All these phrases occurred to Odis at once, so that the only opinion he could manage was that he himself, as a matter of fact, and of his own admission, was irrational.

But this opinion he made and perceived only dimly, briefly, in fragments and broken repetitions, like a single word or an unintelligible, intermittent code of beeps and dashes heard through whirling static.

She doesn't have any idea, Odis discovered himself thinking, not clearly meaning anything by the thought, nor intending to, nor capable of intention at that moment. Rather, he was making a simple reflexive use of the thought, as naturally as a stumbling person grasps at a handrail, or as in midair a falling person wheels arms backwards.

"Odis!" she called from the thicket, small and brown as a stick crouching beside the naked fat man. "These ants! Bring the sail and let's put him on it."

"No way," he said. He welcomed the opportunity to argue. "The sail? Did you say the sail?"

"We can row with our hands--it'll be faster anyway in this stupid wind."

"It'll be faster if we leave right now, but it won't be if we stay and fix up a hospital for him."

"Just bring the sail? Whoever did this is gone. Why would they come back?" Joan bent again over the man, speaking softly as a child pretending. "What's your name, mister? You'll be all right, we're getting the sail for you to keep the ants off. What's your name?
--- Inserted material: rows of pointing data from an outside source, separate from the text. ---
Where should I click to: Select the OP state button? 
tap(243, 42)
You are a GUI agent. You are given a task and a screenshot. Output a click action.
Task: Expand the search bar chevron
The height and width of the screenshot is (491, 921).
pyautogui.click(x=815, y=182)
Can you tell me?"

"All right," Odis said finally, "this much, the sail, then we go. All right." It was not apparent to him that she heard. "All right Joan?"

She went on with what she was doing. Odis sullenly beached the boat and took down the sail. He removed it to the thicket.

The man's bowels emptied onto the sail as they moved him, a steaming leaf-brown surge between his legs flooding slowly across white Dacron. The backs of his hairy legs were drenched in it. The stench exploded gaseous, hot, pungent, and Odis stumbled through the thicket desperate for distance between himself and the man. Joan remained and dribbled the bottled water onto the sludge between the man's legs as if it could rinse it away.

She called, "Bring my beach towel so we can wash this off him. Dip it in the lake, will you?"

Odis rinsed his mouth in the lake and spat repeatedly. He stood next to the beached boat. He said nothing.

"Would you bring my towel?" she said.

Still he said nothing. He stood clenching his fists, as if to believe he was steeling himself to hit her. But he could no more believe that, finally, than believe he could fly. He might as well flap his arms to fly away over the little archipelago to the marina as try to hit her. He stood knowing that he could not strike her, and thinking impotently Dammit, dammit all, dammit to hell.

"Odis! My towel!"

When he unzipped the vinyl dry-bag for a towel with which to clean the man, he selected his own beach towel to give her. He owed his niece that much, as he understood the situation.